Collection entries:
______

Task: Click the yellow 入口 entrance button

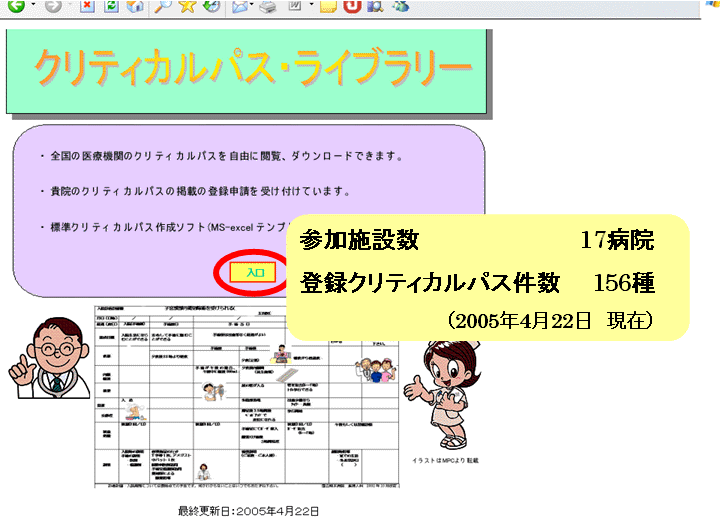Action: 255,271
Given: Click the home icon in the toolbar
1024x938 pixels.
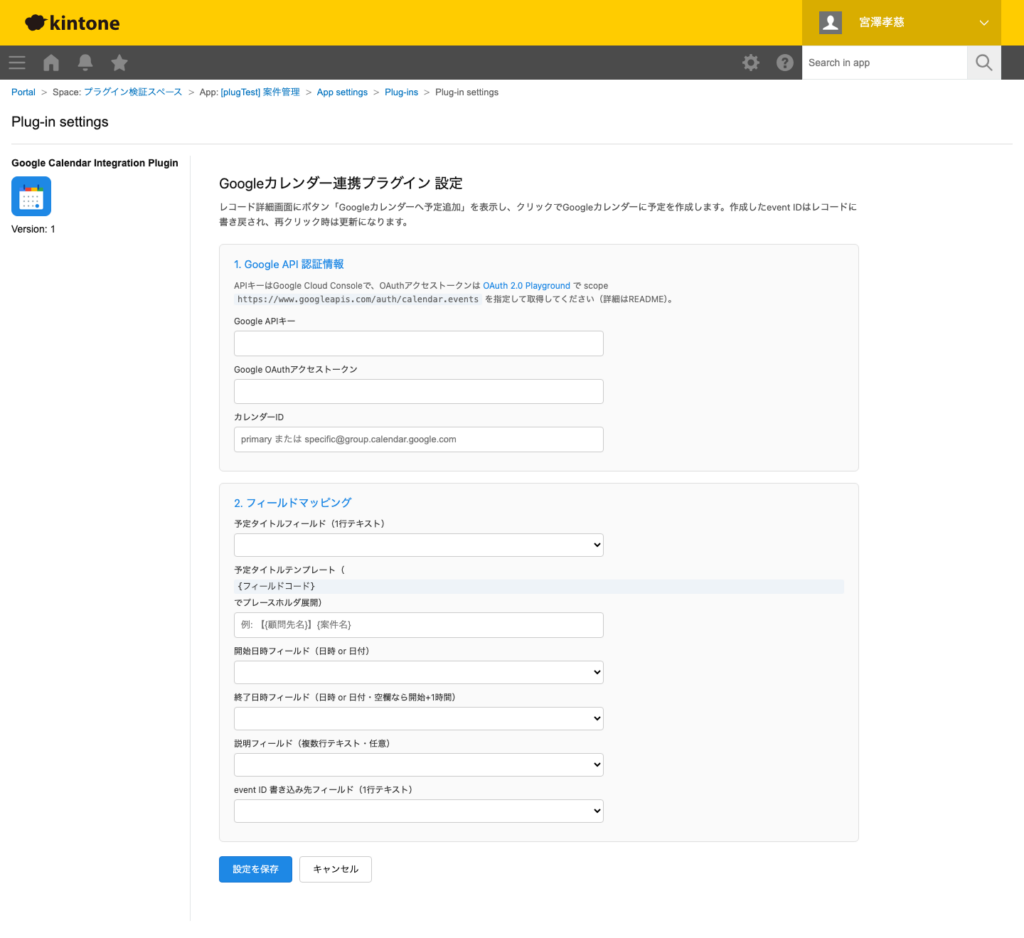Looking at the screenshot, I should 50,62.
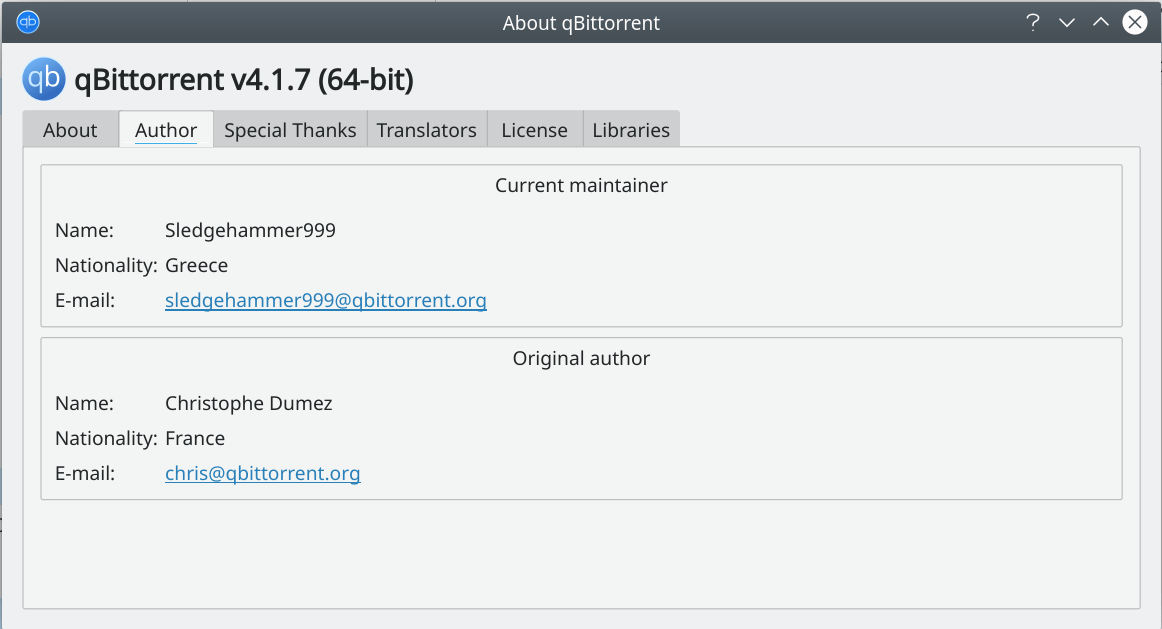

______

# What this task involves
Your answer must be an exact copy of the lines from the one with "Given: Click the home icon in the toolbar" through the final line of the data, both included, without any pictures.

# Problem solution
Given: Click the home icon in the toolbar
1024x938 pixels.
Looking at the screenshot, I should 50,62.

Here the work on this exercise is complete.